Start of EXERCISE INPUTS

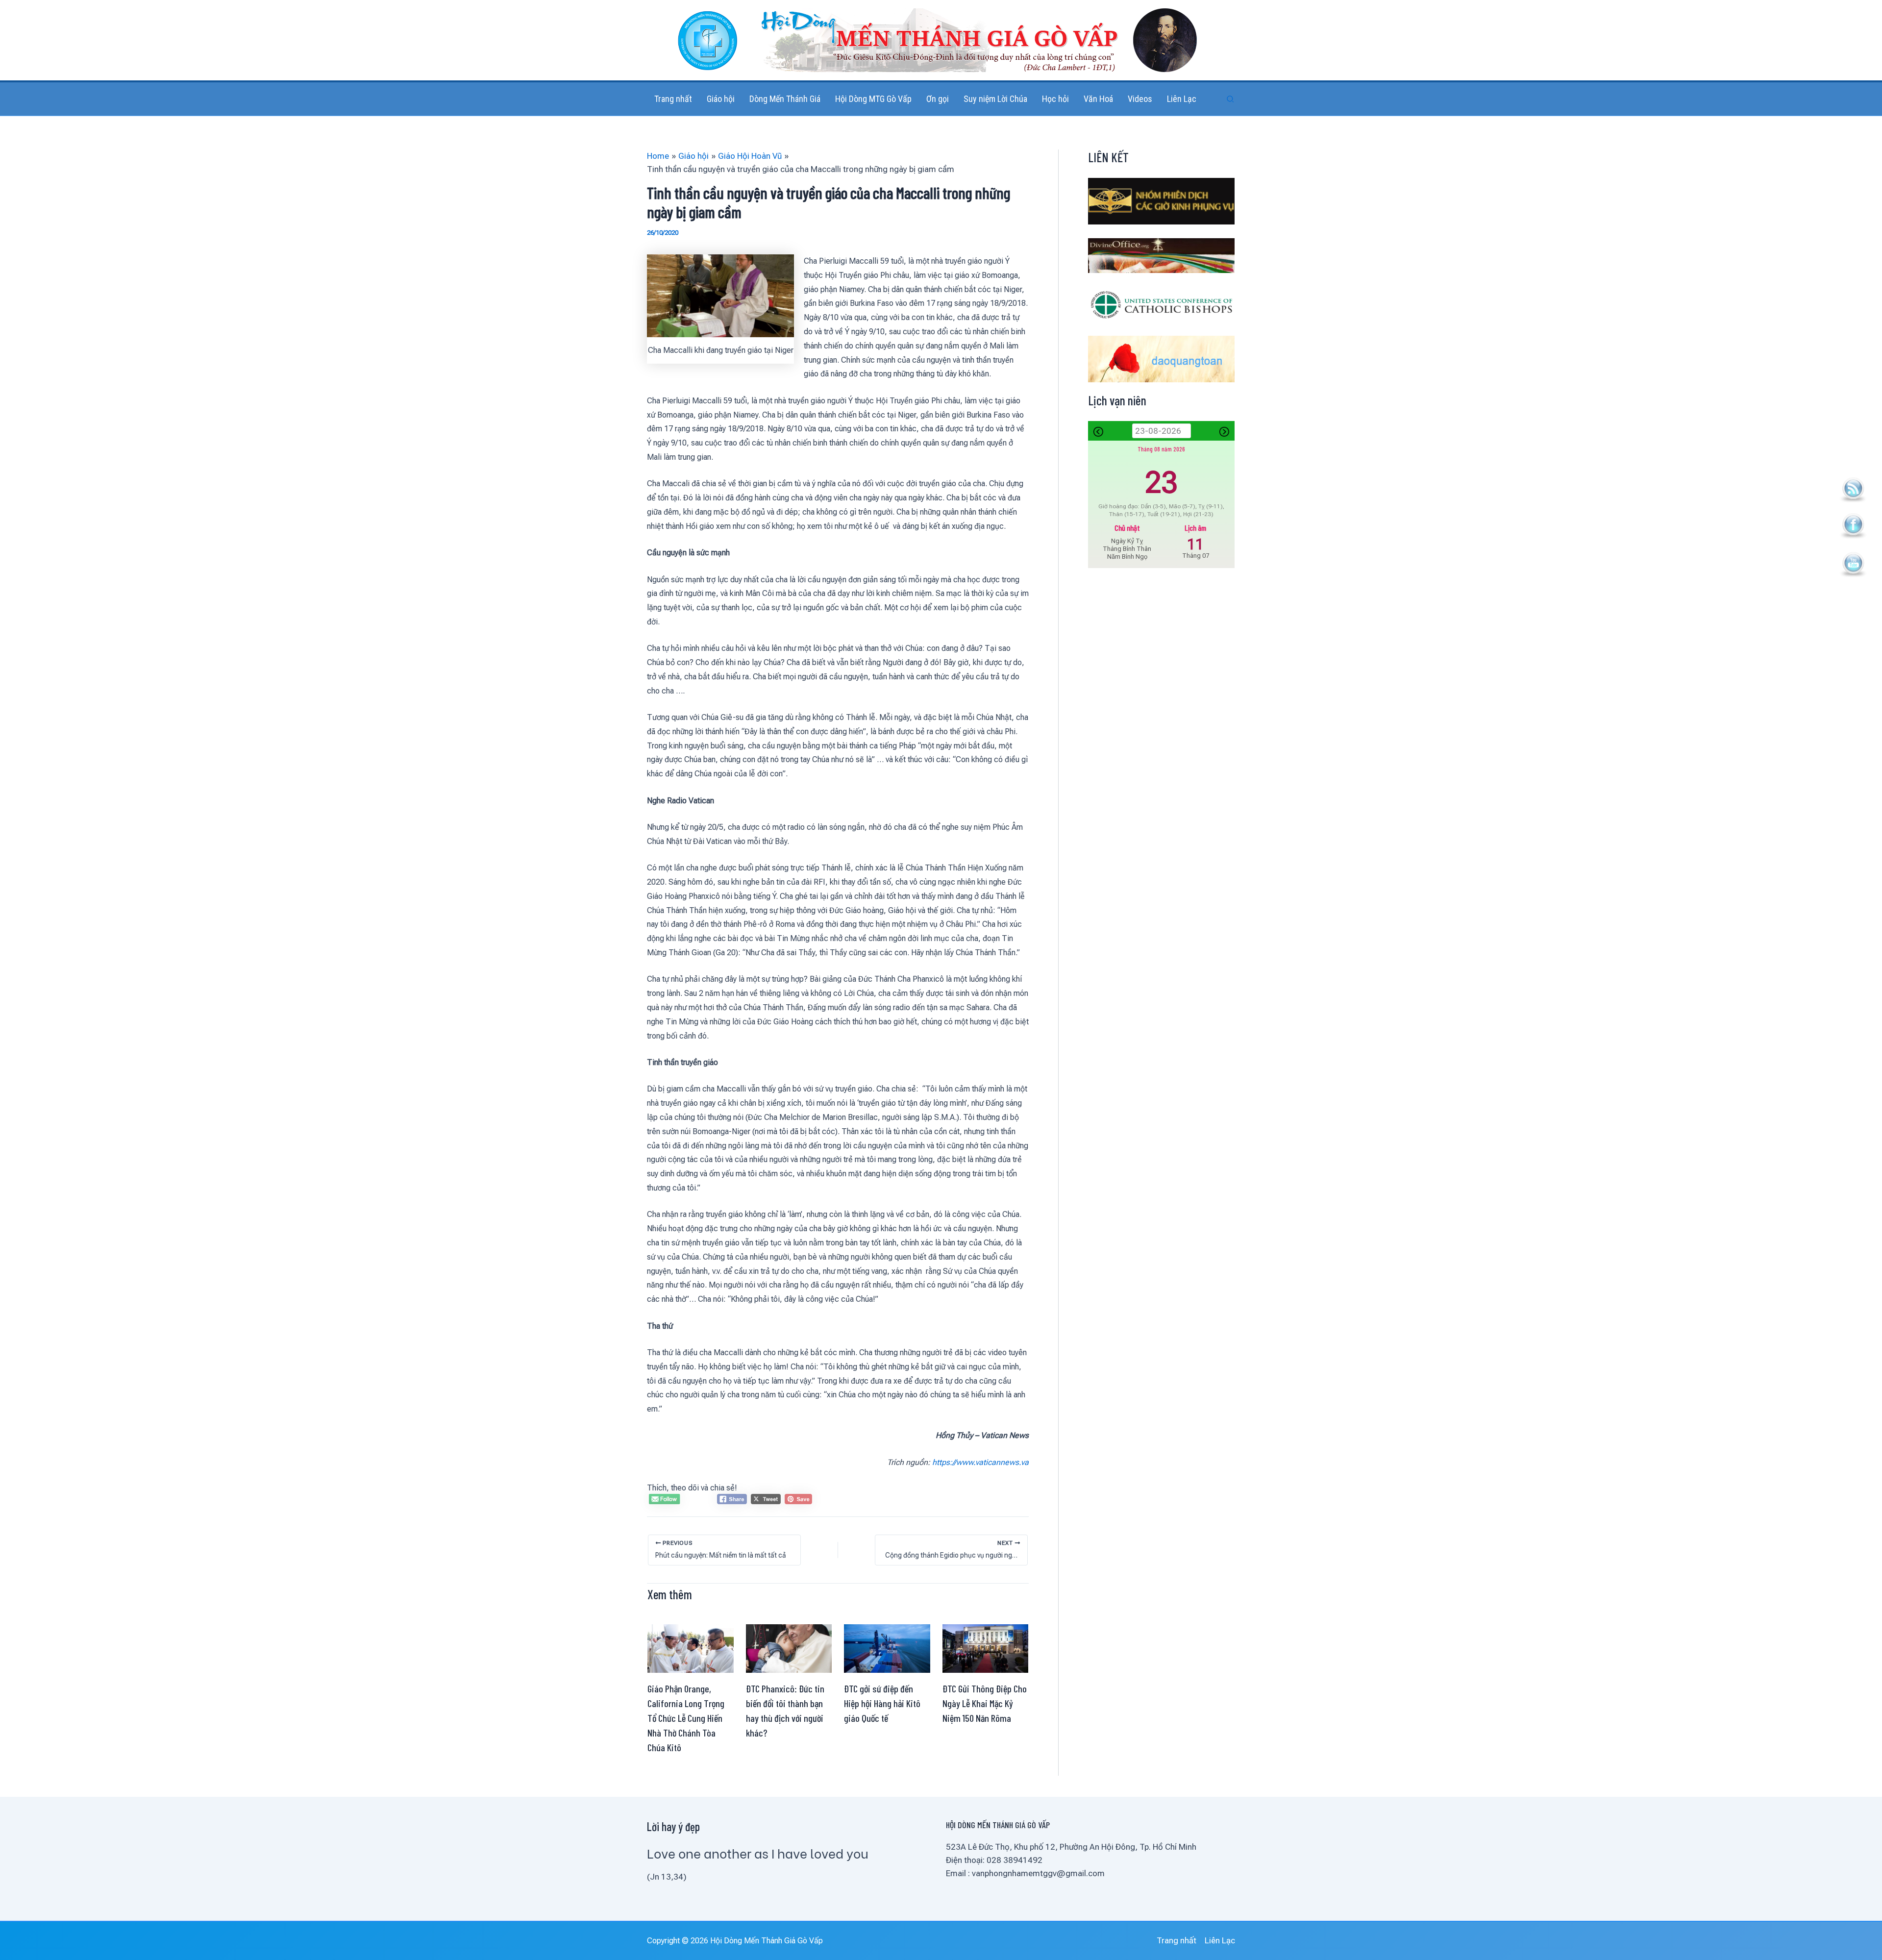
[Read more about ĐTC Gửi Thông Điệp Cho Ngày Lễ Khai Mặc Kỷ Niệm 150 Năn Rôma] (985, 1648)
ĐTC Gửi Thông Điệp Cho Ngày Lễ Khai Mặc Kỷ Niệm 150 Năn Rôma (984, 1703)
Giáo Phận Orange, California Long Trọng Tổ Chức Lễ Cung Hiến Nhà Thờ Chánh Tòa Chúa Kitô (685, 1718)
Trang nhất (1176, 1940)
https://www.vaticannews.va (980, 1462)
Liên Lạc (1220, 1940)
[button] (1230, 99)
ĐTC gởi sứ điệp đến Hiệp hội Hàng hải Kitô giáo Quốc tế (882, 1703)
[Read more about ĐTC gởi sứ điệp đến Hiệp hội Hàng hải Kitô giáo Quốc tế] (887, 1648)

End of EXERCISE INPUTS
Start of EXERCISE INPUTS

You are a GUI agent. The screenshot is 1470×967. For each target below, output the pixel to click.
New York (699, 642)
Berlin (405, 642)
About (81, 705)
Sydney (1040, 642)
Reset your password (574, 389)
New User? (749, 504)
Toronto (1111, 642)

End of EXERCISE INPUTS
Start of EXERCISE INPUTS

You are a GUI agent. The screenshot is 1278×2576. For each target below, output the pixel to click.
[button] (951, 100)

End of EXERCISE INPUTS

__WORK INSTRUCTION__. In the listing above, start at the line with "https://www.vaticannews.va (980, 1462)", go on through the line with "[Read more about ĐTC gởi", and copy each of those lines exactly; leave out all the rest.

__OUTPUT OF THE TASK__.
https://www.vaticannews.va (980, 1462)
Liên Lạc (1220, 1940)
[button] (1230, 99)
ĐTC gởi sứ điệp đến Hiệp hội Hàng hải Kitô giáo Quốc tế (882, 1703)
[Read more about ĐTC gởi sứ điệp đến Hiệp hội Hàng hải Kitô giáo Quốc tế] (887, 1648)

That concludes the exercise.